Il est clair qu’a contrario, les non-musulmans n’ont autre idée en tête, et cela n’est exclusivement valable, dans ce qui intéresse cet article, que lors des dîners entre amis qui occupent la majorité de ces lignes,  que de faire de l’esprit, de passer du bon temps, en ne se pensant absolument pas en présence d’un Créateur qui voit tout. La laïcité étant passée par là, on dirait que tous ne se sentent plus en représentation responsable d’eux-mêmes sauf au niveau de l’intersubjectivité humaine puisque les dîners se suivent et forgent les destinées de nos compatriotes comme la puissance de la présence familiale influence grandement les nôtres.

Conclusion : une importance politique des dîners entre amis ?

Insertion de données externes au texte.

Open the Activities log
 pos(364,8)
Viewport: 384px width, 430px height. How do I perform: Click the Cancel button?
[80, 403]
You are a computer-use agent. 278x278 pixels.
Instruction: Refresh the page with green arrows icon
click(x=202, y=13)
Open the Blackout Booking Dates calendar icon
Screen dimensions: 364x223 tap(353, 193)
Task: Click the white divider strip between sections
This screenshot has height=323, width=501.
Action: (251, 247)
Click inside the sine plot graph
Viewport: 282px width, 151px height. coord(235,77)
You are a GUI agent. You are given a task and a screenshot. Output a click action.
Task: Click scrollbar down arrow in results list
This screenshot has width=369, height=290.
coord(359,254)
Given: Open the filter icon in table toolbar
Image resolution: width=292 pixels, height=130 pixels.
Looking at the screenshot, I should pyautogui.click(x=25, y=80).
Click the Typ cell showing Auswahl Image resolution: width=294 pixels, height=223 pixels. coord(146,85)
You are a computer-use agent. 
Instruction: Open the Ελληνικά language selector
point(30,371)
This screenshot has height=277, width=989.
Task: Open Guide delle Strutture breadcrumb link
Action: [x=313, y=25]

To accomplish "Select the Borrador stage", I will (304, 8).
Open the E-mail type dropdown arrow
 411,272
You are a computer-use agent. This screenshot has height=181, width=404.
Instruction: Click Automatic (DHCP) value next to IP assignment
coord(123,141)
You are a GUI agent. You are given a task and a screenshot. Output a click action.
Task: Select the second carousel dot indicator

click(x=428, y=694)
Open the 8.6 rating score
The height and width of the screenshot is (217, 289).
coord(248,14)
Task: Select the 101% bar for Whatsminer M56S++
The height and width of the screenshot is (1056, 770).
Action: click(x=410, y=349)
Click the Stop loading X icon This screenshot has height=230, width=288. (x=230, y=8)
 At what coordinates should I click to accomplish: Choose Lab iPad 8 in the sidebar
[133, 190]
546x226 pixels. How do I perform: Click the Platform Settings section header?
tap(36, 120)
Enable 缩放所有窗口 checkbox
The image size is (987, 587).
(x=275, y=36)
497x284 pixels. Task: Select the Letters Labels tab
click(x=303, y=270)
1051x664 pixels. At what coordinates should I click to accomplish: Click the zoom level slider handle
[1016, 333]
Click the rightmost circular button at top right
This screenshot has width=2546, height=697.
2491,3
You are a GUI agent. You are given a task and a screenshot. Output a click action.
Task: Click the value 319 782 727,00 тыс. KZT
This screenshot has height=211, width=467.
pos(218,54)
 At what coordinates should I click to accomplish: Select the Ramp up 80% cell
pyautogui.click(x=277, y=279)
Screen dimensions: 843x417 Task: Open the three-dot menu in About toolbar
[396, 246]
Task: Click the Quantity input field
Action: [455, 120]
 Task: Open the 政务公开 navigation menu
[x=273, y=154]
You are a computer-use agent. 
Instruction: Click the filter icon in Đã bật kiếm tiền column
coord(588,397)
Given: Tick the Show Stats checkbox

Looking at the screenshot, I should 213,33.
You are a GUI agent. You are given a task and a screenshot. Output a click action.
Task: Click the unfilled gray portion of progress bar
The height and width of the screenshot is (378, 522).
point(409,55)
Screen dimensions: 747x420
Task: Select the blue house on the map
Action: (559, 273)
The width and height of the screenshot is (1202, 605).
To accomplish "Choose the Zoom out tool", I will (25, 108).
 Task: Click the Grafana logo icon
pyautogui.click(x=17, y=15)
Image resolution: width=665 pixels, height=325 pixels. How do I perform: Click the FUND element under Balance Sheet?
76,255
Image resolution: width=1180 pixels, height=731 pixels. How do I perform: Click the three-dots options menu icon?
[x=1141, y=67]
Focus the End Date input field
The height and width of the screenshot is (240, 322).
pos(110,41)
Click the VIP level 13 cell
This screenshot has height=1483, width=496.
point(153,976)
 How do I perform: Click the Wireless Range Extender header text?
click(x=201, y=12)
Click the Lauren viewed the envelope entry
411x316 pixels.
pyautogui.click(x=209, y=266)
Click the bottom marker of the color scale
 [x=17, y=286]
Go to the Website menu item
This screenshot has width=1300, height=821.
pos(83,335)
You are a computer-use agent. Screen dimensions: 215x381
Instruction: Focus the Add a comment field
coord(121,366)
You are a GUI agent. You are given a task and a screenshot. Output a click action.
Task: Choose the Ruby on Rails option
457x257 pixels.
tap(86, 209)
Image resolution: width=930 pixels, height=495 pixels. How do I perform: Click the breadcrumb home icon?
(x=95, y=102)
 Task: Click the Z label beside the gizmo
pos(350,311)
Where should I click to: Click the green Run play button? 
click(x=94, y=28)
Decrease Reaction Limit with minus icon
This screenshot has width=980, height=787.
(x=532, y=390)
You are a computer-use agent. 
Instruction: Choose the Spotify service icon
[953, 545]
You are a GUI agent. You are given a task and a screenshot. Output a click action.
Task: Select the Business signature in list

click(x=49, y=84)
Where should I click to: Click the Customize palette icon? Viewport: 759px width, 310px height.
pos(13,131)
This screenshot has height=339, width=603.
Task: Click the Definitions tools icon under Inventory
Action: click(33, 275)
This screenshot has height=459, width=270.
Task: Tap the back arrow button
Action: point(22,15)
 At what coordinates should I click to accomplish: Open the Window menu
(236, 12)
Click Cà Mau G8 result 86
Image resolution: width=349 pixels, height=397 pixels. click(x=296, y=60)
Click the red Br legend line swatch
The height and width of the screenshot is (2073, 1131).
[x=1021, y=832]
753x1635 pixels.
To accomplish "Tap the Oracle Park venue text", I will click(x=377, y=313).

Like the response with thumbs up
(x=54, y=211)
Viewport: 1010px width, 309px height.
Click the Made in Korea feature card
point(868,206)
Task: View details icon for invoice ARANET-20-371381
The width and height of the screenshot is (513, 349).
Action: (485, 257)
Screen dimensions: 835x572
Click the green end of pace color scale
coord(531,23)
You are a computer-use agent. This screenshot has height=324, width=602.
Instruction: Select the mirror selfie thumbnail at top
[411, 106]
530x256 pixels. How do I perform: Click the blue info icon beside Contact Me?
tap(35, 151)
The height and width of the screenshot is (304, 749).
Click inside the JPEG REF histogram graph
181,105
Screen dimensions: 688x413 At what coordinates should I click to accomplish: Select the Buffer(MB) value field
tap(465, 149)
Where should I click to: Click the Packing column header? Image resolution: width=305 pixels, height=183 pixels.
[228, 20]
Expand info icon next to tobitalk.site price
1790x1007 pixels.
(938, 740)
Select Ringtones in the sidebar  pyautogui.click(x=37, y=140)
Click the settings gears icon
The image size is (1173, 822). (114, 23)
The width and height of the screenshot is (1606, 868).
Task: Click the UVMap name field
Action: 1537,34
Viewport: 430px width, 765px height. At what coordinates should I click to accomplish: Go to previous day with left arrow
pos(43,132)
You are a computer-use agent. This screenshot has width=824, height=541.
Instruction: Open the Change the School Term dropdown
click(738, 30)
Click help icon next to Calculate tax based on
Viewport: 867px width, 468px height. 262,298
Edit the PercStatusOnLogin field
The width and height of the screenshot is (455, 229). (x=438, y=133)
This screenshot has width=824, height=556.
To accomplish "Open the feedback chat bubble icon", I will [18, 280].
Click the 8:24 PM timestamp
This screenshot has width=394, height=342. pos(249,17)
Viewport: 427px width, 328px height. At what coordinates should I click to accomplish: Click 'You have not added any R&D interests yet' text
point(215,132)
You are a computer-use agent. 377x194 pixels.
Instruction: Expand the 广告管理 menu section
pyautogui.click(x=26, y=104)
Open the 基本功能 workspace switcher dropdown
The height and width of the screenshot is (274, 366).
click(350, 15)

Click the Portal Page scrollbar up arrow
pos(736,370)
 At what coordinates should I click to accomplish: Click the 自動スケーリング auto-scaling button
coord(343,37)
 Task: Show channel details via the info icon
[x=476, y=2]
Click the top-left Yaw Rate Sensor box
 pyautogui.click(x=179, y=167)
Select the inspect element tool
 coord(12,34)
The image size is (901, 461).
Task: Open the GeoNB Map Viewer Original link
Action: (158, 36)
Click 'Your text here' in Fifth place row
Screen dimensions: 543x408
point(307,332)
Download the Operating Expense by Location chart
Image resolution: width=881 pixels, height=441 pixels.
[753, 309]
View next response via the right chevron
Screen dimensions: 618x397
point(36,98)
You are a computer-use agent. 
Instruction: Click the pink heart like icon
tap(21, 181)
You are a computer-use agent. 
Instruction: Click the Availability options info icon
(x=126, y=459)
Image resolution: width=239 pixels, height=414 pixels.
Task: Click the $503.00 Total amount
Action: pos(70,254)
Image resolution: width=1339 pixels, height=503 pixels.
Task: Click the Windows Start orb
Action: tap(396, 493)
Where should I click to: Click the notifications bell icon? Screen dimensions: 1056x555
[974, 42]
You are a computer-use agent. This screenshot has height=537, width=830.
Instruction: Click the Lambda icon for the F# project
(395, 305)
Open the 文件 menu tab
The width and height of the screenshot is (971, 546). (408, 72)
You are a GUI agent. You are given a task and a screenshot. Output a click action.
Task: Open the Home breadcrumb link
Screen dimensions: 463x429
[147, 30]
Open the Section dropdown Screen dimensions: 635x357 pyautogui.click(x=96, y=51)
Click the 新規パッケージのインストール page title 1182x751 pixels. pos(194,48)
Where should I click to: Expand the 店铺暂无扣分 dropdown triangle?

La question centrale qui conclurait cette réflexion sur les dîners des Français pourrait être de savoir en quoi ces moments de sociabilité, au même titre que les bistrots d’ailleurs, seraient le biais par lequel l’Esprit du peuple français (au sens hégélien du terme) se développerait dans un sens ou dans un autre.

Sont-ils les lieux où se construisent les lignes de faille qui agitent la société telles que les oppositions sur le Mariage pour tous il y a quelques temps ou sur l’abolition de la peine de mort dans les années 1980 ? Et, ce qui nous concerne directement, est-ce que des préjugés sur l’islam, la peur de cette religion et de ses pratiquants, et le développement de l’islamophobie, y puisent  leurs sources cachées ? Enfin donc, si cela est le cas, quelle posture autre que celle de participer à ces dîners devons-nous adopter, nous qui sommes Français et musulmans à la fois ? N’avons-nous pas un rôle pédagogique de présentation et de représentation de notre religion envers nos compatriotes, afin que celle-ci soit acceptée en tant que partie intégrante incontestable de la nation française, ce qui n’est pas le cas aujourd’hui selon les sondages, surtout dans le contexte actuel faisant suite aux attentas de Paris du mois de janvier ?

Notes
1. L’occidentalisme est un courant de pensée qui tente d’intégrer à une pensée islamique toute doctrine provenant de la philosophie occidentale, après en avoir écarté les a priori qui iraient à l’encontre de ce que croit un adepte de l’islam (athéisme, autres croyances…). Voir les articles parus sur la présentation de ce courant de pensée sur saphirnews.com, oumma.com, nawaat.org et contrepoints.org.